*GIVEN PASSAGE*.
====

Mohammed argues that he has alleged adverse actions that might have dissuaded a reasonable worker from reporting allegedly unlawful practices, including termination, recission of remote work privileges, enhanced supervision, and exclusion from research and authorship credit. Filing No. 18 at 10. He argues that these actions were not “minor changes” but substantial professional setbacks resulting in harm to his career prospects. Id. He argues that inferences of causation plausibly arise from the short time between his May 1, 2023, complaint the May 19, 2023, notice of that complaint to Defendants “including Dr. Xia,” and the imposition of increased scrutiny and exclusion from research. Id. at 11. He likewise asserts that a pattern of retaliation closes the purported 19-month gap between his report of discrimination and his termination. Id. Mohammed also points to his allegation that but for his complaint of race-based discrimination, he would not have suffered these adverse actions, which he asserts is sufficient to support his claim past the motion-to-dismiss stage. Id. (citing Blomker v. Jewell, 831 F.3d 1051 (8th Cir. 2016)). He also asserts that it is improper for the Court to consider purported justifications for adverse
actions at this stage of the litigation. Id. In reply, Defendants continue to dispute the sufficiency of the alleged adverse actions. Filing No. 19 at 7. They also argue that there is no authority that a 19-month gap between protected activity and termination establishes causation. Id. Defendants dispute Mohammed’s reliance on Blomker because Mohammed does not allege that all Defendants were even aware of the protected activity. Id. at 7–8. Defendants argue that Mohammed instead relies on conclusory and subjective allegations that there was a series of adverse actions based on race. Id. at 8. c. Mohammed Does Not Plausibly Plead a Casual Connection Between Protected Conduct and Adverse Action i. Applicable Standards In retaliation cases under NFEPA or Title VII, the plaintiff “must [make] a prima facie case showing three elements: (1) [he] engaged in statutorily protected activity; (2) the employer took an adverse action against [him]; and (3) . . . a causal connection [existed] between the adverse action and the protected activity” (internal quotation marks and citation omitted). Canning v. Creighton Univ., 995 F.3d 603, 615 (8th Cir. 2021). As
to the “protected activity” element, the plaintiff must have an objectively reasonable belief that an actionable violation of the law in question has occurred for his or her complaint about conduct to qualify as protected activity. Gibson v. Concrete Equip. Co., Inc., 960 F.3d 1057, 1064–65 (8th Cir. 2020) (citing Brannum v. Missouri Dep't of Corr., 518 F.3d 542, 548–49 (8th Cir. 2008)). Under NFEPA or Title VII, a plaintiff must also sufficiently allege facts to infer a “causal connection” between his or her protected activity and the adverse employment action. Brown, 131 F.4th at 627–28 (citing Knapp v. Ruser, 901 N.W.2d 31, 48 (Neb. 2017), for this requirement for a NFEPA retaliation claim).

====

*MATERIAL SHOWN*.
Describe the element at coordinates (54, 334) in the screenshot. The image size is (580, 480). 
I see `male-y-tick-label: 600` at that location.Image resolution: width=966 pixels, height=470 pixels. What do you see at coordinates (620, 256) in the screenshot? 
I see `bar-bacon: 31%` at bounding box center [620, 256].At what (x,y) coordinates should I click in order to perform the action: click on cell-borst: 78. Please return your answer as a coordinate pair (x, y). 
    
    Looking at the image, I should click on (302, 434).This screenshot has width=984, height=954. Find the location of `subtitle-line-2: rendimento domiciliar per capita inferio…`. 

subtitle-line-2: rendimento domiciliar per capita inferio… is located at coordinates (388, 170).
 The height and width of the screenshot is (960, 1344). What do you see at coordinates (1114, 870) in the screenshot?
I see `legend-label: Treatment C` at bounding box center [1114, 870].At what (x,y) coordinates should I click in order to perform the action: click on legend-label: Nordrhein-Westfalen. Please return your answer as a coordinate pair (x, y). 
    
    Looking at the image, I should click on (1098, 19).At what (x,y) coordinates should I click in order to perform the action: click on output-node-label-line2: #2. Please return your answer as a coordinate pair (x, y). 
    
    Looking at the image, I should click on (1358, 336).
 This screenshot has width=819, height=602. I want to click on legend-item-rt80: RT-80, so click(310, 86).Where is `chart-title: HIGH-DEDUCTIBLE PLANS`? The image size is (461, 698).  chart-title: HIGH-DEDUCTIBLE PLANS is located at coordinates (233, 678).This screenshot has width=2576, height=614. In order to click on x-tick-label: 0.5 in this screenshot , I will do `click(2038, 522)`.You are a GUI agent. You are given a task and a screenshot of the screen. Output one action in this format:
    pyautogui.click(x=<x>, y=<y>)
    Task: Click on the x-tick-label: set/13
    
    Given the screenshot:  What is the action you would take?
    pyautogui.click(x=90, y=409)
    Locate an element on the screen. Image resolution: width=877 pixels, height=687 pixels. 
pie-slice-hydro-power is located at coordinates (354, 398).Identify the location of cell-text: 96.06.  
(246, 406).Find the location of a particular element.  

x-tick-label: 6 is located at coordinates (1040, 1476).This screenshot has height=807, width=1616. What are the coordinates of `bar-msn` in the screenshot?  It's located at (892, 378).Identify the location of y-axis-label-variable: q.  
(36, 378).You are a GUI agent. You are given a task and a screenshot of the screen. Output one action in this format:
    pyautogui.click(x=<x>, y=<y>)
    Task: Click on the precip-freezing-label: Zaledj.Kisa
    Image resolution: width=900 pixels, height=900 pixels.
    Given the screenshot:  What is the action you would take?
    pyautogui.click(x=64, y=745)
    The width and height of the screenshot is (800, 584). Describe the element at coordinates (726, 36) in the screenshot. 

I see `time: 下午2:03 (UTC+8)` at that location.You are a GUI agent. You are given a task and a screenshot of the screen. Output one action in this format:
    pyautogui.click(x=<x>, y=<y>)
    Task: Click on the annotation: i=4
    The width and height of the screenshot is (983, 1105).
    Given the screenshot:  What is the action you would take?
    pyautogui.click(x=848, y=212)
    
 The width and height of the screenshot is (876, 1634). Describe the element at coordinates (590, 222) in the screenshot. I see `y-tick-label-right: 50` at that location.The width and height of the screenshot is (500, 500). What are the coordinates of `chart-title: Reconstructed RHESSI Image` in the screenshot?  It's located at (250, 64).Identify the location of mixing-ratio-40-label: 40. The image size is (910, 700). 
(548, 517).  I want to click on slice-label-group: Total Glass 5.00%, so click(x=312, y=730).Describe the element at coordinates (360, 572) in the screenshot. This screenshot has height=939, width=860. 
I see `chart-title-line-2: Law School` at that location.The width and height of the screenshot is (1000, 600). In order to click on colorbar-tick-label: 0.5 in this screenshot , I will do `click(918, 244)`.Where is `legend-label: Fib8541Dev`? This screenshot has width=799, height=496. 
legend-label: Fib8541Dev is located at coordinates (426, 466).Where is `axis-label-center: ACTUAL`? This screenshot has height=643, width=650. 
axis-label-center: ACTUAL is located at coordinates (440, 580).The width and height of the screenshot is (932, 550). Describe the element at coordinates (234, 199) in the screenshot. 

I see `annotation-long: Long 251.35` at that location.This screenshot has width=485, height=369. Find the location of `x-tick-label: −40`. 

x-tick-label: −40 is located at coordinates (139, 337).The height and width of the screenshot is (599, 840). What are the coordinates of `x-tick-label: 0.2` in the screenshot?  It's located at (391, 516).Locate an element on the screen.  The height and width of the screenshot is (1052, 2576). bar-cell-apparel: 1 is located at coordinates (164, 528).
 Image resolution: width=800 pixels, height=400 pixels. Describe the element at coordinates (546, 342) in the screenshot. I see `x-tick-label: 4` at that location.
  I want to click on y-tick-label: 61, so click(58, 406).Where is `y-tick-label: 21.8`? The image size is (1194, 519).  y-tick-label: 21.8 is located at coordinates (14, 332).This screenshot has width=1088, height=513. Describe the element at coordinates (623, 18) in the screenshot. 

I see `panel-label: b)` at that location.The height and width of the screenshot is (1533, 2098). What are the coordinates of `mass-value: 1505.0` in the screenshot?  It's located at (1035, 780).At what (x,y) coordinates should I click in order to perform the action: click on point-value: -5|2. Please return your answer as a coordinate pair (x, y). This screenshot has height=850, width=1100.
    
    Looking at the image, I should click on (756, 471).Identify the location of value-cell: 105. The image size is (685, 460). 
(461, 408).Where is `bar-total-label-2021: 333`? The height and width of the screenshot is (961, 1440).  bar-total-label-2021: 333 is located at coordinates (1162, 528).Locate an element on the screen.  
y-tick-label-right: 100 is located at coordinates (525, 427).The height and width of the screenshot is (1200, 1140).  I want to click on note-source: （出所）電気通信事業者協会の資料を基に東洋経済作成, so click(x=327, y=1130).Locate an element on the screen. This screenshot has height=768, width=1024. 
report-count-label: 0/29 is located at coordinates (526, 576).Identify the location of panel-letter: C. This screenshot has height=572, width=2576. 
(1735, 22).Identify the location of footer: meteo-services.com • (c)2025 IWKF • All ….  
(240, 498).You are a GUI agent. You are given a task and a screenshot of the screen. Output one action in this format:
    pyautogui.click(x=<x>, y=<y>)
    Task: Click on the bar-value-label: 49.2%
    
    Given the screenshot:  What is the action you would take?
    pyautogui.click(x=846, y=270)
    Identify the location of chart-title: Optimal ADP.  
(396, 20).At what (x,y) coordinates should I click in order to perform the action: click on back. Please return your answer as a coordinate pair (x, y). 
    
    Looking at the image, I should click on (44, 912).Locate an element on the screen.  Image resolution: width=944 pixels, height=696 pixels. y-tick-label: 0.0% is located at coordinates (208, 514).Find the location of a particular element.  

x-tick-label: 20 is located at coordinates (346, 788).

====

*YOUR TASKS*.
a – List the adverse actions that Mohammed says he alleged, as the court opinion names them.
b – According to the court opinion, on what date did Mohammed make his complaint?
c – Translate this sentence from the court opinion into Spanish: "In reply, Defendants continue to dispute the sufficiency of the alleged adverse actions."

*RESPONSES IN ORDER*.
a –
- Termination
- Recission of remote work privileges
- Enhanced supervision
- Exclusion from research and authorship credit

b – May 1, 2023.

c – En su réplica, los demandados siguen cuestionando la suficiencia de las acciones adversas alegadas.